Background: Gut microbiome composition or circulating microbiome-related metabolites in patients with heart failure (HF) have not been investigated at different time points (i.e., in the decompensated (Decomp) and compensated (Comp) phases).
Methods and results: We prospectively enrolled 22 patients admitted for HF and 11 age-, sex-, and comorbidity-matched hospitalized control subjects without a history of HF. Gut flora and plasma microbiome-related metabolites were evaluated by amplicon sequencing of the bacterial 16S ribosomal RNA gene and capillary electrophoresis time-of-flight mass spectrometry, respectively. HF patients were evaluated in both the Decomp and Comp phases during hospitalization. The phylum Actinobacteria was enriched in HF patients compared with control subjects. At the genus level, Bifiodobacterium was abundant while Megamonas was depleted in HF patients.

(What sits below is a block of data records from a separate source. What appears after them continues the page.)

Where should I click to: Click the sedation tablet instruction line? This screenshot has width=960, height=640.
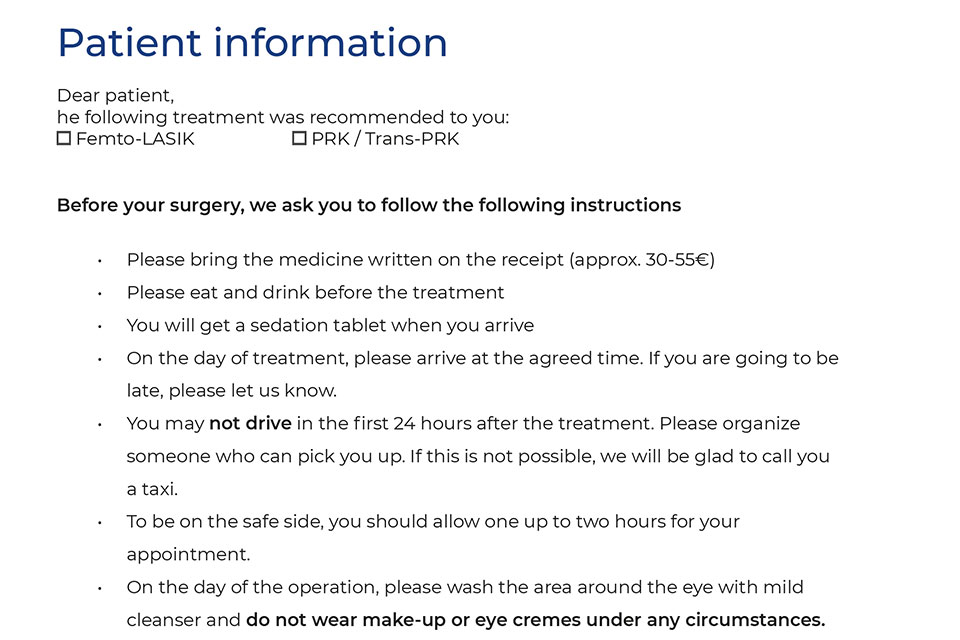coord(330,325)
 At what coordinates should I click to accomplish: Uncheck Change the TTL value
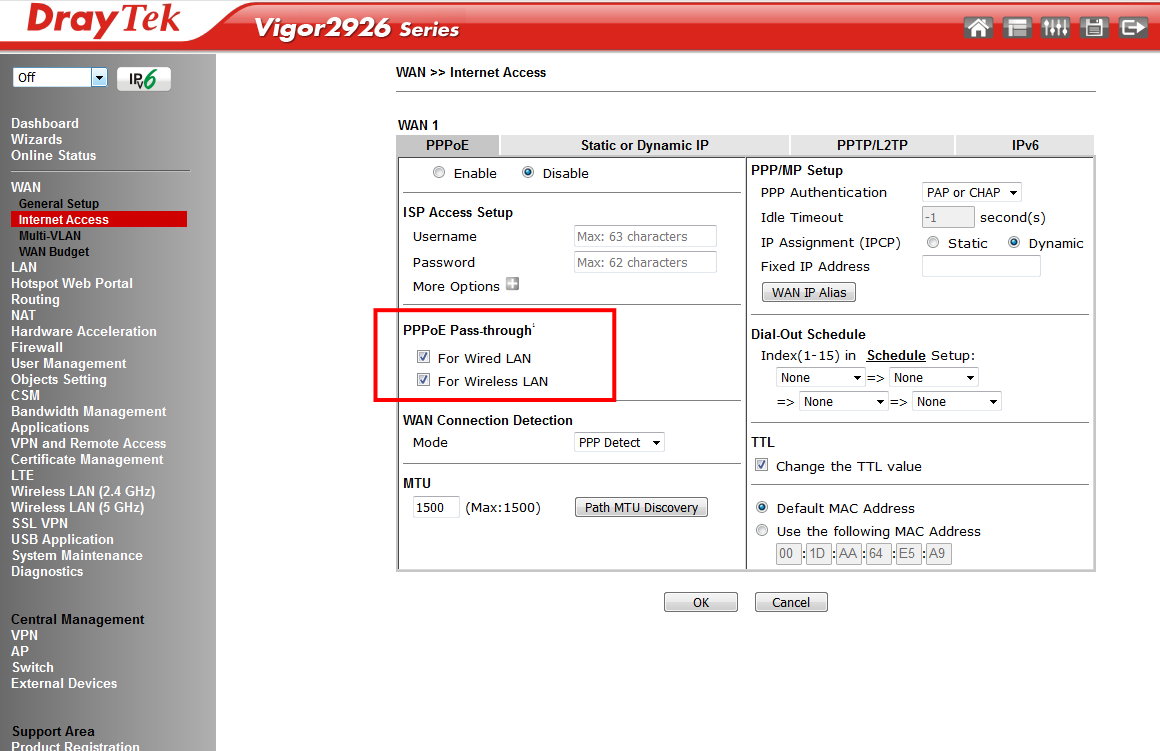[761, 465]
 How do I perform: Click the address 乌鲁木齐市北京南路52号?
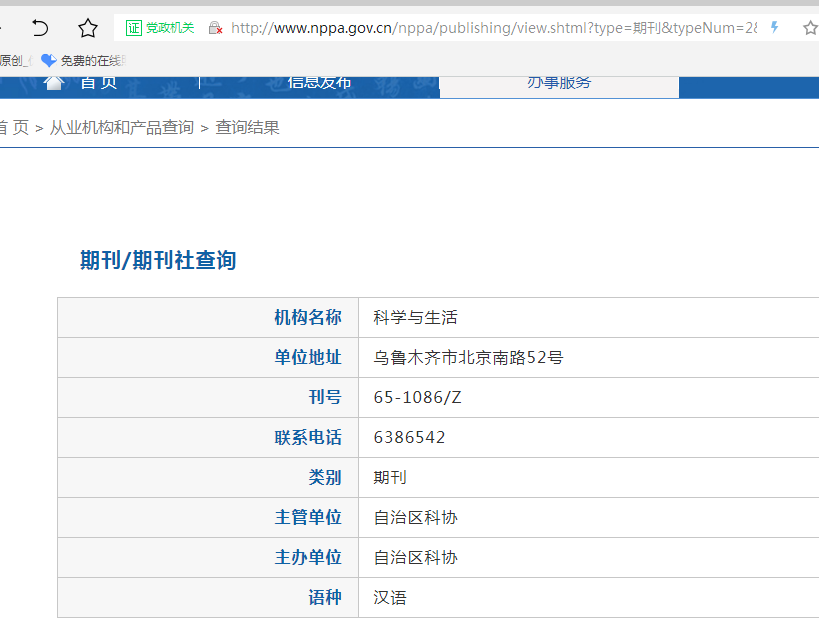pos(468,358)
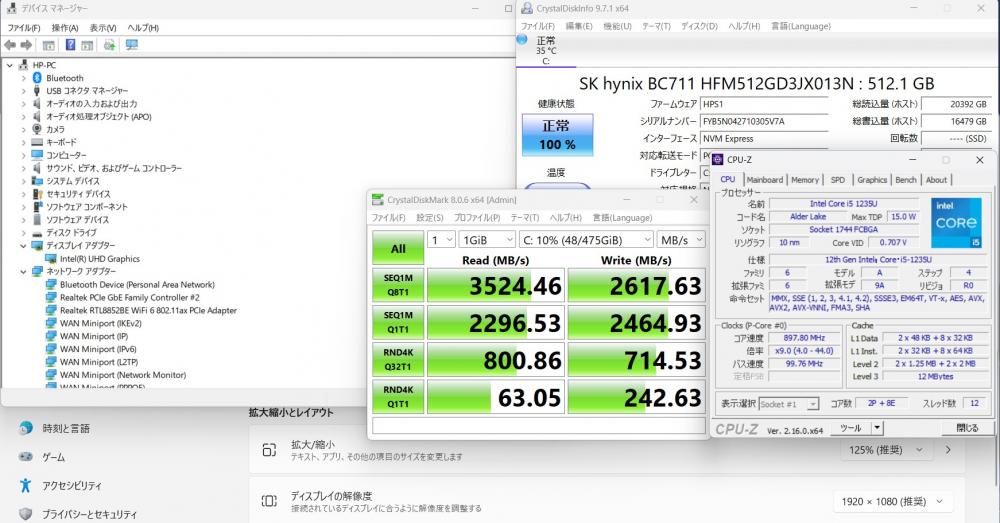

Meanwhile, plasma concentration of trimethylamine N-oxide (TMAO), a gut microbiome-derived metabolite, was increased in HF patients (Decomp HF vs. control, P=0.003; Comp HF vs. control, P=0.004). A correlation analysis revealed positive correlations between the abundance of the genus Escherichia/Shigella and levels of TMAO and indoxyl sulfate (IS, a microbe-dependent uremic toxin) in Comp HF (TMAO: r=0.62, P=0.002; IS: r=0.63, P=0.002). Escherichia/Shigella was more abundant in Decomp than in Comp HF (P=0.030).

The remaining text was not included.